-- BEGIN Given text --

# 10 000 puffs on Evic VT



## WillieRoux (6/7/15)

_Does it unlock extra features when u get to 100 000?_

Reactions: Like 1


----------



## Silver (6/7/15)

Does the Evic VT have a puff counter?


----------



## WillieRoux (6/7/15)

Silver said:


> Does the Evic VT have a puff counter?

Reactions: Like 1 | Thanks 1


----------



## Silver (6/7/15)

Thanks, what is the "time" 
Is that total seconds fired?


----------



## shaunnadan (6/7/15)

Silver said:


> Thanks, what is the "time"
> Is that total seconds fired?



Correct

Reactions: Agree 1 | Thanks 1


----------



## WillieRoux (6/7/15)

-- END Given text --

Task list >>
[A] In the forum thread about the Evic VT puff counter, what does shaunnadan confirm the "time" figure represents?
[B] Write the next part of the forum thread about the Evic VT puff counter, picking up where it ends.

-- BEGIN Information given --

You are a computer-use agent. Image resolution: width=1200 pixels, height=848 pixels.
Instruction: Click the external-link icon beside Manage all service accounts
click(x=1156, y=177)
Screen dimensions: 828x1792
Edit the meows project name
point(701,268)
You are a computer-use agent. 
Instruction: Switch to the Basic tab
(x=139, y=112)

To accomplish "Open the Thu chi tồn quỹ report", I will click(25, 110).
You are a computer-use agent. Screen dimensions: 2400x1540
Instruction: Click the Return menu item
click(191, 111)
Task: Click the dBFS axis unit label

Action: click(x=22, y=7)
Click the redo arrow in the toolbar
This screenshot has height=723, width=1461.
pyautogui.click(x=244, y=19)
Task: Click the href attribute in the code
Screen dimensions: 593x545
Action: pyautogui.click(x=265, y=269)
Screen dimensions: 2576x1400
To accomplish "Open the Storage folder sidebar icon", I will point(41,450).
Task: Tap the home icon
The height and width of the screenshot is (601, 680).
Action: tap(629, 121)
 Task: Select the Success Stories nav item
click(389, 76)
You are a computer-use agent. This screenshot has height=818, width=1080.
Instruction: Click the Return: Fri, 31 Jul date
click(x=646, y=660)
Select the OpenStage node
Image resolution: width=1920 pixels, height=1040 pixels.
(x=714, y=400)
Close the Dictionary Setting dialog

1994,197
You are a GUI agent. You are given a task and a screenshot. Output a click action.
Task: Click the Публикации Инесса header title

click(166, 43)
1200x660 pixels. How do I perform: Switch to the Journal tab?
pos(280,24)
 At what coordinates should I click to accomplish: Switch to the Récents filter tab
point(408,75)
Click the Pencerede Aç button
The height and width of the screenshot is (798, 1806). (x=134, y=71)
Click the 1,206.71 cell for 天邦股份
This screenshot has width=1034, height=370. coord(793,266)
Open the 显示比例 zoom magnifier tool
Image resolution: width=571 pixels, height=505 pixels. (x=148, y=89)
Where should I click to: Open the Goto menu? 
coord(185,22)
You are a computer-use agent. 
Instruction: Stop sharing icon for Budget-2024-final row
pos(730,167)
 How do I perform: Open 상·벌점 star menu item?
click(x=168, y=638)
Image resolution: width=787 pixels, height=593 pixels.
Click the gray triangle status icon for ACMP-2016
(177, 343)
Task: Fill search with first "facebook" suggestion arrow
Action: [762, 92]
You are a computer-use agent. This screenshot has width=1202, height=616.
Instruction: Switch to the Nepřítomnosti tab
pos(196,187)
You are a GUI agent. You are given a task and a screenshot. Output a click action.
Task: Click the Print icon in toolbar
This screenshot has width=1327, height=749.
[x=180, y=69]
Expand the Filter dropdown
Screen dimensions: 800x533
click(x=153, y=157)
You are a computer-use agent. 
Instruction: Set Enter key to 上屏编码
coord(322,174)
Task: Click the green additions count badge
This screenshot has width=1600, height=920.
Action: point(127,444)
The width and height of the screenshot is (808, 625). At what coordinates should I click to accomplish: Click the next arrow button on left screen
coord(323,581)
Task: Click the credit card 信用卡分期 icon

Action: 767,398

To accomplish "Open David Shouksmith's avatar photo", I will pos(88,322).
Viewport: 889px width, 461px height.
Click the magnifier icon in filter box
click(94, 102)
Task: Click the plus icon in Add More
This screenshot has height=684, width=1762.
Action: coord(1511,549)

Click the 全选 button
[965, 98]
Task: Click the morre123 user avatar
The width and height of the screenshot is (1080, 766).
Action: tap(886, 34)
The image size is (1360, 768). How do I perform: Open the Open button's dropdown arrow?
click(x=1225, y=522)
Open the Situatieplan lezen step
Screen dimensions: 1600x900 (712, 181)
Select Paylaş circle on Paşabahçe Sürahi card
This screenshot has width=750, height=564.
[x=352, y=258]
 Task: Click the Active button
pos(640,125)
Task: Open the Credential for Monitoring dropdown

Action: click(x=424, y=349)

-- END Information given --

The responses >>
[A] The total seconds fired.

[B]
WillieRoux said:


>





shaunnadan said:


> Correct


25635 sec - 10353...2,5sec puffs...So we can presume it's not lung hits


----------



## Derick (6/7/15)

WillieRoux said:


> _Does it unlock extra features when u get to 100 000?_


It transforms into a little robot that bites your ankles

Reactions: Agree 1 | Funny 6


----------



## baksteen8168 (6/7/15)

Derick said:


> It transforms into a little robot that bites your ankles


Guess I will reset the counter then...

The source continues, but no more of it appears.